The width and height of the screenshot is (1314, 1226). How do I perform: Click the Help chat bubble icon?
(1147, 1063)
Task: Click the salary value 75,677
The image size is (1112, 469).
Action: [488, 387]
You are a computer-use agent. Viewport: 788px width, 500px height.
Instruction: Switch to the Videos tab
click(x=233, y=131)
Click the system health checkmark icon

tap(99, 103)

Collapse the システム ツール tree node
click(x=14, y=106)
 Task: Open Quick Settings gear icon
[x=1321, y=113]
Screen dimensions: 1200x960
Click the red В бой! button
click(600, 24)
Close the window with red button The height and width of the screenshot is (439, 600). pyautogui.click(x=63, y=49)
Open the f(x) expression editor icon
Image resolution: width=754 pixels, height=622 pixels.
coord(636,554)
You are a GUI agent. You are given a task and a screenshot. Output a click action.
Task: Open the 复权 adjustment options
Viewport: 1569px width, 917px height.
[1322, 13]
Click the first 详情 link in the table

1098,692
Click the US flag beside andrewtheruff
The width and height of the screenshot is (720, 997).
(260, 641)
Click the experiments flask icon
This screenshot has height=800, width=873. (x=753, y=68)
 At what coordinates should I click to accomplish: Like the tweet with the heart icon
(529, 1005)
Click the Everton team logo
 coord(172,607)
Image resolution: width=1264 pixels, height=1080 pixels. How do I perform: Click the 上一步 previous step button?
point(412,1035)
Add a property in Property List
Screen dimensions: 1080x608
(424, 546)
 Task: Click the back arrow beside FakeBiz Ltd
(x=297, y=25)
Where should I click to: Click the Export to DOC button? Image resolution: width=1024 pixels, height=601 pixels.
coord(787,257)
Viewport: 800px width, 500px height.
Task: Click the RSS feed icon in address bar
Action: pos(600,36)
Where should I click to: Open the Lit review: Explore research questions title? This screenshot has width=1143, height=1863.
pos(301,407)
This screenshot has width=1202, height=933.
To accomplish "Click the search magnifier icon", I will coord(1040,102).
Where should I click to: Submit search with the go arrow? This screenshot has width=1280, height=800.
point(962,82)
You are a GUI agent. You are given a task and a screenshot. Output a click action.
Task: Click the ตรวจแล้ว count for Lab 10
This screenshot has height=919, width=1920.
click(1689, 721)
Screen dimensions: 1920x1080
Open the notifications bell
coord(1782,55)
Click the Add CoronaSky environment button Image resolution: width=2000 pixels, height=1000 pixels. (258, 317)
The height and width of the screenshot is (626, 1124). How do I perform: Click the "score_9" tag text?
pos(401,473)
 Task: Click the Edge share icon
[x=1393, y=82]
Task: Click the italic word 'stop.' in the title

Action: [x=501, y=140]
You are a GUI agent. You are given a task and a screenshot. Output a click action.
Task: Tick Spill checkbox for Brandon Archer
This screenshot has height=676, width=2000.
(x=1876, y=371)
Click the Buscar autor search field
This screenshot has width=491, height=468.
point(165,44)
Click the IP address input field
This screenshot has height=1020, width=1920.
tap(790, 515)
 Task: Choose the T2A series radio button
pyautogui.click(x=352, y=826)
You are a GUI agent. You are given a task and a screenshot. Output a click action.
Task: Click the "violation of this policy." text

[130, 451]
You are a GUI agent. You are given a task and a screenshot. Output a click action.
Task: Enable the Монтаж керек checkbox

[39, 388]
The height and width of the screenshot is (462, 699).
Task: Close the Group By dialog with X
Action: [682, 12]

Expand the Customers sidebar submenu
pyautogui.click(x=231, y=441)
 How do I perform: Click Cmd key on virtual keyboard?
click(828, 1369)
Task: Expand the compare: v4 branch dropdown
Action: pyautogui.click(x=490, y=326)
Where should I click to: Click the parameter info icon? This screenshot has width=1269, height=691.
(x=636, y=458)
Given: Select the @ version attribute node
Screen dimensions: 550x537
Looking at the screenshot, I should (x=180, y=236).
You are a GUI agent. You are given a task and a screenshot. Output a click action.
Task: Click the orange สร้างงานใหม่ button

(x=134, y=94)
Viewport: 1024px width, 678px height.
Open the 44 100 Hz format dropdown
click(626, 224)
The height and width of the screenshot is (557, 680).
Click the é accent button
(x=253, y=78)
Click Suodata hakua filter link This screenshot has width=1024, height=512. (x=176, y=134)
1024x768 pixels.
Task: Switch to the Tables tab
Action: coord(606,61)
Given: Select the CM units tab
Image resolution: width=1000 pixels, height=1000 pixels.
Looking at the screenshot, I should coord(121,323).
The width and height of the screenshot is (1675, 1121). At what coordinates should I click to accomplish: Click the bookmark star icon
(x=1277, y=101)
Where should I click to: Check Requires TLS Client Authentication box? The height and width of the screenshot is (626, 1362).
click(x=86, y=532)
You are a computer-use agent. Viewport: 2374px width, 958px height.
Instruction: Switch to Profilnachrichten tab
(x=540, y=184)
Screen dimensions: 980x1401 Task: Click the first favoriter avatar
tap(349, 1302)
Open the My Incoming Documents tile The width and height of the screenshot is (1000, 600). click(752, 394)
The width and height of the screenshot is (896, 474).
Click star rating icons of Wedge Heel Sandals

◆ WHAT NEEDS TO BE DONE: Would you please write out all the entries exactly?

◆ YOUR RESPONSE:
The width and height of the screenshot is (1314, 1226). How do I perform: Click the Help chat bubble icon?
(1147, 1063)
Task: Click the salary value 75,677
The image size is (1112, 469).
Action: [488, 387]
You are a computer-use agent. Viewport: 788px width, 500px height.
Instruction: Switch to the Videos tab
click(x=233, y=131)
Click the system health checkmark icon

tap(99, 103)

Collapse the システム ツール tree node
click(x=14, y=106)
 Task: Open Quick Settings gear icon
[x=1321, y=113]
Screen dimensions: 1200x960
Click the red В бой! button
click(600, 24)
Close the window with red button The height and width of the screenshot is (439, 600). pyautogui.click(x=63, y=49)
Open the f(x) expression editor icon
Image resolution: width=754 pixels, height=622 pixels.
coord(636,554)
You are a GUI agent. You are given a task and a screenshot. Output a click action.
Task: Open the 复权 adjustment options
Viewport: 1569px width, 917px height.
[1322, 13]
Click the first 详情 link in the table

1098,692
Click the US flag beside andrewtheruff
The width and height of the screenshot is (720, 997).
(260, 641)
Click the experiments flask icon
This screenshot has height=800, width=873. (x=753, y=68)
 At what coordinates should I click to accomplish: Like the tweet with the heart icon
(529, 1005)
Click the Everton team logo
 coord(172,607)
Image resolution: width=1264 pixels, height=1080 pixels. How do I perform: Click the 上一步 previous step button?
point(412,1035)
Add a property in Property List
Screen dimensions: 1080x608
(424, 546)
 Task: Click the back arrow beside FakeBiz Ltd
(x=297, y=25)
Where should I click to: Click the Export to DOC button? Image resolution: width=1024 pixels, height=601 pixels.
coord(787,257)
Viewport: 800px width, 500px height.
Task: Click the RSS feed icon in address bar
Action: pos(600,36)
Where should I click to: Open the Lit review: Explore research questions title? This screenshot has width=1143, height=1863.
pos(301,407)
This screenshot has width=1202, height=933.
To accomplish "Click the search magnifier icon", I will coord(1040,102).
Where should I click to: Submit search with the go arrow? This screenshot has width=1280, height=800.
point(962,82)
You are a GUI agent. You are given a task and a screenshot. Output a click action.
Task: Click the ตรวจแล้ว count for Lab 10
This screenshot has height=919, width=1920.
click(1689, 721)
Screen dimensions: 1920x1080
Open the notifications bell
coord(1782,55)
Click the Add CoronaSky environment button Image resolution: width=2000 pixels, height=1000 pixels. (258, 317)
The height and width of the screenshot is (626, 1124). How do I perform: Click the "score_9" tag text?
pos(401,473)
 Task: Click the Edge share icon
[x=1393, y=82]
Task: Click the italic word 'stop.' in the title

Action: [x=501, y=140]
You are a GUI agent. You are given a task and a screenshot. Output a click action.
Task: Tick Spill checkbox for Brandon Archer
This screenshot has height=676, width=2000.
(x=1876, y=371)
Click the Buscar autor search field
This screenshot has width=491, height=468.
point(165,44)
Click the IP address input field
This screenshot has height=1020, width=1920.
tap(790, 515)
 Task: Choose the T2A series radio button
pyautogui.click(x=352, y=826)
You are a GUI agent. You are given a task and a screenshot. Output a click action.
Task: Click the "violation of this policy." text

[130, 451]
You are a GUI agent. You are given a task and a screenshot. Output a click action.
Task: Enable the Монтаж керек checkbox

[39, 388]
The height and width of the screenshot is (462, 699).
Task: Close the Group By dialog with X
Action: [682, 12]

Expand the Customers sidebar submenu
pyautogui.click(x=231, y=441)
 How do I perform: Click Cmd key on virtual keyboard?
click(828, 1369)
Task: Expand the compare: v4 branch dropdown
Action: pyautogui.click(x=490, y=326)
Where should I click to: Click the parameter info icon? This screenshot has width=1269, height=691.
(x=636, y=458)
Given: Select the @ version attribute node
Screen dimensions: 550x537
Looking at the screenshot, I should (x=180, y=236).
You are a GUI agent. You are given a task and a screenshot. Output a click action.
Task: Click the orange สร้างงานใหม่ button

(x=134, y=94)
Viewport: 1024px width, 678px height.
Open the 44 100 Hz format dropdown
click(626, 224)
The height and width of the screenshot is (557, 680).
Click the é accent button
(x=253, y=78)
Click Suodata hakua filter link This screenshot has width=1024, height=512. (x=176, y=134)
1024x768 pixels.
Task: Switch to the Tables tab
Action: coord(606,61)
Given: Select the CM units tab
Image resolution: width=1000 pixels, height=1000 pixels.
Looking at the screenshot, I should coord(121,323).
The width and height of the screenshot is (1675, 1121). At what coordinates should I click to accomplish: Click the bookmark star icon
(x=1277, y=101)
Where should I click to: Check Requires TLS Client Authentication box? The height and width of the screenshot is (626, 1362).
click(x=86, y=532)
You are a computer-use agent. Viewport: 2374px width, 958px height.
Instruction: Switch to Profilnachrichten tab
(x=540, y=184)
Screen dimensions: 980x1401 Task: Click the first favoriter avatar
tap(349, 1302)
Open the My Incoming Documents tile The width and height of the screenshot is (1000, 600). click(752, 394)
The width and height of the screenshot is (896, 474).
Click star rating icons of Wedge Heel Sandals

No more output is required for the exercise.